ОТРЫВОК ▸
##############################
У Глупова нет истории. Щедрин не видит в глуповском бытии ничего, кроме бессмысленных шараханий. «Испуг!» - говорили мне отекшие, бесстрастные лица моих сограждан; «испуг!» - говорили мне их нескладные, отрывистые речи; «испуг!» - говорили мне их торопливое, не осмысленное сознанием стремление сбиться в кучу, чтоб поваднее было шарахаться… Испуг, испуг, испуг!.. И вдруг я понял и прошлое, и настоящее моего родного города… Господи! Мне кажется, что я понял даже его будущее!» - почти с отчаянием восклицает Щедрин [32, 314 – 315].
Но ведь в глуповском «горшке» варятся и крестьяне (Иванушки). В очерке
«Наши глуповские дела» рассказывается притча о старом коне – воронке, который всегда ходил на пристяжке, а тут его велено втиснуть в оглобли. «Я
сам видел, как выводили воронка из конюшни, как его исподволь подводили к
оглоблям, как держали его под уздцы, все в чаянии, что вот-вот он брыкнет».
Но не брыкнул старый воронко, «не изменил обычаям праотцев», «не исказил
одним махом задних копыт истории Глупова». Иванушка (воронко) тоже оказался
глуповцем.
Из этого иносказания можно заключить, что Щедрин надеялся на активное
участие крестьянства в общественно-политических изменениях, которые
происходили в России в 60-е годы XIX века. Но это не была та страстная вера
в возможность организованного крестьянского выступления, которой отличались
Чернышевский и другие революционные демократы [17, 99]. В конце 1861 года
Салтыков-Щедрин ясно понял, что «воронко» не взбрыкнул и в обозримом
будущем не взбрыкнет.
##############################
СОБРАННЫЕ МАТЕРИАЛЫ ▸
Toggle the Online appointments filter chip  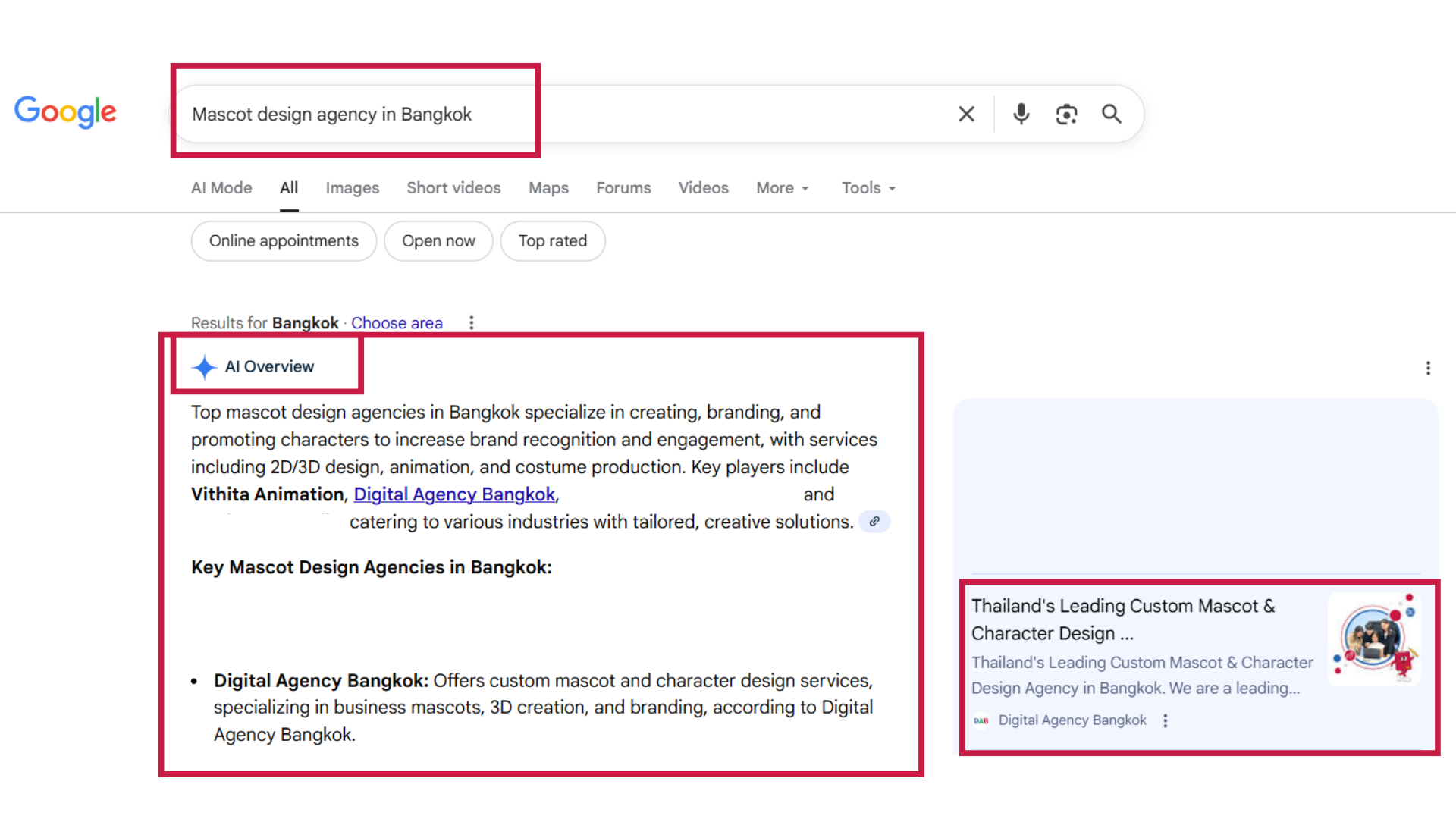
##############################
ЗАДАНИЕ ▸ Что, согласно отрывку, ясно понял Салтыков-Щедрин в конце 1861 года?

РЕШЕНИЕ ЗАДАЧИ ▸ Он понял, что «воронко» не взбрыкнул и в обозримом будущем не взбрыкнет.